--- DATA SHOWN ---

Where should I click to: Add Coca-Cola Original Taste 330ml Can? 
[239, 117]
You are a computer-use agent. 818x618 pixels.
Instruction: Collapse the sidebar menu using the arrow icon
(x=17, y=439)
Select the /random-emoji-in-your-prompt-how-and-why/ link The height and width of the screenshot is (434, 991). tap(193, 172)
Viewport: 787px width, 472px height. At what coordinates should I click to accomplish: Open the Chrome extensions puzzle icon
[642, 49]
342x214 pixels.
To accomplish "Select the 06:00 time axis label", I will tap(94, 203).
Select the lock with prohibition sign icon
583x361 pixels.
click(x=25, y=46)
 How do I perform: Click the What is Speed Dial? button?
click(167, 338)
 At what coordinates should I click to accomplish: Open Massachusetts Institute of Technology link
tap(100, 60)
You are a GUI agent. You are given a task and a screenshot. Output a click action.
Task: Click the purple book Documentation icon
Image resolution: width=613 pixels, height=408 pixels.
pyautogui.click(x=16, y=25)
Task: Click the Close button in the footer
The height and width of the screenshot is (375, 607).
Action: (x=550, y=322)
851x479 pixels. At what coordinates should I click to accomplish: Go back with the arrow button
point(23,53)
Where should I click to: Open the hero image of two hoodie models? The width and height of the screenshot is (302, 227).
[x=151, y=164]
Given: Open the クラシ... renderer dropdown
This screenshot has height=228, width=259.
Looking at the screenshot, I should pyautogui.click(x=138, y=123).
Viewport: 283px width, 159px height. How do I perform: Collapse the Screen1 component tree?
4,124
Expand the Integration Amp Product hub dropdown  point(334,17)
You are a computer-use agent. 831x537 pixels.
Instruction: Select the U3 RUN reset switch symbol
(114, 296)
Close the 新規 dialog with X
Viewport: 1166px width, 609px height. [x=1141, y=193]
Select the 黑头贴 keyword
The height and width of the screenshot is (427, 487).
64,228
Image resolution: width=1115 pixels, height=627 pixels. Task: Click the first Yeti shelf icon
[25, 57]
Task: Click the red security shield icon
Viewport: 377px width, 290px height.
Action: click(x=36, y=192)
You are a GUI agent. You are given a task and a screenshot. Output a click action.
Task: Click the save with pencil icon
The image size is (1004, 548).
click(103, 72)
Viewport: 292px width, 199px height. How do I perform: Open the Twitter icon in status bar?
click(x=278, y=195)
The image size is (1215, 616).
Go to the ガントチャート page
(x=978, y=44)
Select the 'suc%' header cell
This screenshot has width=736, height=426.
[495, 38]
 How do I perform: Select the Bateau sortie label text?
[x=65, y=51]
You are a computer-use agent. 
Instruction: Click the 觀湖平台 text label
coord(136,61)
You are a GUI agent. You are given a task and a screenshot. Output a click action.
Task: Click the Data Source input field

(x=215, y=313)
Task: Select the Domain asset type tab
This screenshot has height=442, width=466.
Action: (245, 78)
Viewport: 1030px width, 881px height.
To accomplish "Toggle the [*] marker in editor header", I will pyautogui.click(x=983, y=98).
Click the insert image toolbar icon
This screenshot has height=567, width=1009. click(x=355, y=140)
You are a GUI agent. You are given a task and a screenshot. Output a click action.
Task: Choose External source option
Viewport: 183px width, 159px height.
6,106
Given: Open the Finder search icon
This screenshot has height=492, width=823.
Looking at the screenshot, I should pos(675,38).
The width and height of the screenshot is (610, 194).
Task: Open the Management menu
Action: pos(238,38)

---

### [PROBLEM TO SOLVE]
Nothing but an exact copy of the lines from the first one above through the line holding "You are a computer-use agent. 831x537 pixels." should be returned.

### [SOLVED EXERCISE]
Where should I click to: Add Coca-Cola Original Taste 330ml Can? 
[239, 117]
You are a computer-use agent. 818x618 pixels.
Instruction: Collapse the sidebar menu using the arrow icon
(x=17, y=439)
Select the /random-emoji-in-your-prompt-how-and-why/ link The height and width of the screenshot is (434, 991). tap(193, 172)
Viewport: 787px width, 472px height. At what coordinates should I click to accomplish: Open the Chrome extensions puzzle icon
[642, 49]
342x214 pixels.
To accomplish "Select the 06:00 time axis label", I will tap(94, 203).
Select the lock with prohibition sign icon
583x361 pixels.
click(x=25, y=46)
 How do I perform: Click the What is Speed Dial? button?
click(167, 338)
 At what coordinates should I click to accomplish: Open Massachusetts Institute of Technology link
tap(100, 60)
You are a GUI agent. You are given a task and a screenshot. Output a click action.
Task: Click the purple book Documentation icon
Image resolution: width=613 pixels, height=408 pixels.
pyautogui.click(x=16, y=25)
Task: Click the Close button in the footer
The height and width of the screenshot is (375, 607).
Action: (x=550, y=322)
851x479 pixels. At what coordinates should I click to accomplish: Go back with the arrow button
point(23,53)
Where should I click to: Open the hero image of two hoodie models? The width and height of the screenshot is (302, 227).
[x=151, y=164]
Given: Open the クラシ... renderer dropdown
This screenshot has height=228, width=259.
Looking at the screenshot, I should pyautogui.click(x=138, y=123).
Viewport: 283px width, 159px height. How do I perform: Collapse the Screen1 component tree?
4,124
Expand the Integration Amp Product hub dropdown  point(334,17)
You are a computer-use agent. 831x537 pixels.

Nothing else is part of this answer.